Como você avalia as respostas institucionais relacionadas a estes casos de violência contra pessoas LGBT+ no contexto eleitoral?

Keila – As respostas institucionais relacionadas a esse processo de violência e até de assassinatos são muito desencontradas e carecem ainda muito de um entendimento, entendimento profundo do contexto em que se está sofrendo essa violência. A polícia de investigação tenta de toda forma não qualificar essas mortes e violências considerando o discurso perpetrado pelo discurso de ódio feito por políticos e pessoas públicas. Não levam muito em consideração isso. A Defensoria Pública tenta ajudar de um lado, mas fica muito refém por não ter elementos suficientes. As promotorias também, ainda não atuam fortemente com relação a essas violências, quando elas ocorrem nesse contexto político. E as plataformas de mídias digitais ainda não conhecem ou não conseguem avaliar o quão sério são essas violências. A gente conhece, de fato, que essas pessoas, principalmente as pessoas trans, estão sofrendo violências aí vindas de todos os lados, de atores públicos, de pessoas públicas, políticos especialmente, haja vista que quando qualquer pequeno avanço ocorre, levantam-se várias instituições e personalidades políticas para falar contra, pra fazer contraponto geralmente contrário ao que a população trans reivindica. Isso é muito ruim porque a gente tem uma dificuldade enorme de não ocupar meio de comunicação de massa por essas condições e a gente fica também refém das redes sociais, que são nossos principais canais de comunicação. Ainda bem que nós temos esses canais para fazer contrapontos diante de publicações que não dão vazão de comunicar o que a gente consegue ou almeja como conquista. As redes sociais são importantes nesse sentido, mas a gente não tem ‘muita perna’ para alcançar esses discursos mais inflamados quando eles se levantam contra nós e nem como cobrar uma maior exatidão desses crimes quando eles acontecem – com relação à polícia que investiga e o poder judiciário. No caso do crime de Dandara dos Santos, morta, assassinada em São Paulo, meses depois o secretário de segurança disse que não houve nenhum crime de LGBTfobia naquele estado, mesmo sendo esse um caso emblemático em todo o Brasil e no mundo.

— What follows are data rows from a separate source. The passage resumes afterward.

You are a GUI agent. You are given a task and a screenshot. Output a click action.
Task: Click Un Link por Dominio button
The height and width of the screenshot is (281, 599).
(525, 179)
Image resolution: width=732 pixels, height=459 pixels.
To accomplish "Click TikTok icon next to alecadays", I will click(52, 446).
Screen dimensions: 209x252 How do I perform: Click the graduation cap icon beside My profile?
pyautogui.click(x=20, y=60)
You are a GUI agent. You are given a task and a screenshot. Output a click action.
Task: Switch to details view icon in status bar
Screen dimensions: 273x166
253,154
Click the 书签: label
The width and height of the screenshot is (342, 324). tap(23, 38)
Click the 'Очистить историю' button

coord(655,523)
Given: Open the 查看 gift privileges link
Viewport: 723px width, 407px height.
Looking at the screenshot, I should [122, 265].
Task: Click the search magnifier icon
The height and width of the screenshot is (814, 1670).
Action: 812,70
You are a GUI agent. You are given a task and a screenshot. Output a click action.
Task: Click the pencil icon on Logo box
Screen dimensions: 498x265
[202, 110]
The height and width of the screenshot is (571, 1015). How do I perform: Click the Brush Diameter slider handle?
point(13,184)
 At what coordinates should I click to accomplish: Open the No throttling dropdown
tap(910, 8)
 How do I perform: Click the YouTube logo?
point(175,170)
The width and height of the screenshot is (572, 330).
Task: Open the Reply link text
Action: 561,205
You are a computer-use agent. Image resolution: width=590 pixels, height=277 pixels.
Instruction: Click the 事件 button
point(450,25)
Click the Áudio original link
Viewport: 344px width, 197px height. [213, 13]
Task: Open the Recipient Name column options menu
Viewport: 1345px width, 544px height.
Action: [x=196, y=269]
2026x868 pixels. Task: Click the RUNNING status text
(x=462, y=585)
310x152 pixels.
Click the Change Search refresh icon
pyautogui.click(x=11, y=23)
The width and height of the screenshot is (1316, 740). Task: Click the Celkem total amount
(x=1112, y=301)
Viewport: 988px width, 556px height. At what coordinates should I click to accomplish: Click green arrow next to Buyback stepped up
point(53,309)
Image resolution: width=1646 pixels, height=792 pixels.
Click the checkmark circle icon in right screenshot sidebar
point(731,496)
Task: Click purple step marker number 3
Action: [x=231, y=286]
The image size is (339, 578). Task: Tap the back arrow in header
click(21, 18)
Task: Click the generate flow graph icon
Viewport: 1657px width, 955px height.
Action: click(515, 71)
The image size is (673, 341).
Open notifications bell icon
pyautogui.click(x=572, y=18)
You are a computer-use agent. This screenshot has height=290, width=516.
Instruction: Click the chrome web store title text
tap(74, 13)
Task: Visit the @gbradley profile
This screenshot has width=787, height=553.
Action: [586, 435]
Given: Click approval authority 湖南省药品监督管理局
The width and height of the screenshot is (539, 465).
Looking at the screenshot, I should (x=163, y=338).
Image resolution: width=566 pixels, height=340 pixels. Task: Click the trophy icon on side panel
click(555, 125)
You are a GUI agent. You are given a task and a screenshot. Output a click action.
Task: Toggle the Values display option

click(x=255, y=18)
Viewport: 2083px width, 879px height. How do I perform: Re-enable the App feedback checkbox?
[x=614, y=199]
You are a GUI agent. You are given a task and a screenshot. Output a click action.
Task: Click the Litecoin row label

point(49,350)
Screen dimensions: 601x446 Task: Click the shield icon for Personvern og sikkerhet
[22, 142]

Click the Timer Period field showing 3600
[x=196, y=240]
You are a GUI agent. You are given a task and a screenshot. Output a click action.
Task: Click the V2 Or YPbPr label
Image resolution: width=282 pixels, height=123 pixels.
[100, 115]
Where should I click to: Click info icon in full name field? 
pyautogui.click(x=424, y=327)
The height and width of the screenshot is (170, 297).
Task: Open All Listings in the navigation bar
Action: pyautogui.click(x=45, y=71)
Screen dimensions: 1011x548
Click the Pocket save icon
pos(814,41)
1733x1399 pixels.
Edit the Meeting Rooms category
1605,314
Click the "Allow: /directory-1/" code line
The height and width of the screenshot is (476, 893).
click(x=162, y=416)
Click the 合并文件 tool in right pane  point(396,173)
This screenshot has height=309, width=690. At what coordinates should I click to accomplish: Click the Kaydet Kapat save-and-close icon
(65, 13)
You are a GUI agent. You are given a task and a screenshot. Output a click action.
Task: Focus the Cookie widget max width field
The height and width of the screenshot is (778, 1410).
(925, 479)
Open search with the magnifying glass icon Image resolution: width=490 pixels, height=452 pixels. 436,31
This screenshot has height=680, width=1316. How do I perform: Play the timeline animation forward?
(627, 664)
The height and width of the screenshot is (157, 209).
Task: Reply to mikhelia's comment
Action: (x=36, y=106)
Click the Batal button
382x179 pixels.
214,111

Quais são as principais ameaças que você identifica para a população LGBT+ com o fortalecimento de agendas políticas contrárias aos direitos LGBT+ no contexto das eleições de 2018?

Keila – O não reconhecimento das nossas conquistas é o talvez o estabelecimento de alguns marcadores ou de alguns instrumentos que vão nos colocar em vulnerabilidade maior. É uma não programação do Governo para essa pauta. Já estamos no terceiro mês desse governo e a gente não sabe em que terreno estamos pisando, ainda existe uma incógnita muito grande sobre o que de fato é pratico do discurso que já foi feito. Porque a gente precisa saber de fato para poder planejar os próximos passos. A gente não pode ficar tateando sem saber o contexto que nos aguarda. Claro que nós, especialmente a população trans, que faz parte da Antra, não espera desse governo nada de concreto para nossa população. A gente já torce pelo não retrocesso. Retroceder para nós seria muito ruim. Dito isso, e pensando que a gente não vai avançar mais do que a gente fez até aqui, a gente vai estar aguardando os passos que o governo vai dar para que a gente possa programar a nossa reação. E a nossa reação vai ser sempre essa: direta, incisiva, dentro da defesa dos direitos humanos da nossa população, dentro da reparação que a nossa população precisa. A gente vai estar muito empenhado fazendo isso. Os estados vão ser um importante nicho de resistência se a gente não tiver nenhuma luz do cenário federal. A gente vai ter que se aproximar muito mais de governos estaduais e municipais para conseguir trabalhar mais nitidamente com essa população. Até que a gente consiga colocar novamente no Brasil um governo progressista. Governo democráticos, né? Enquanto isso não vem, uma das práticas nossas é a atuação com o Judiciário, buscando envolver o STF em algumas conquistas que a gente tem noção de que não será pela via Legislativa. Então que o STF possa responder a algumas inquietações em forma de ADPF [Ação de Ddescumprimento de Preceito Fudnamental] ou ADIn [Ação Direta de Inconstitucionalidade] para seguirmos então nesse tempo sombrio que o Brasil enfrenta agora.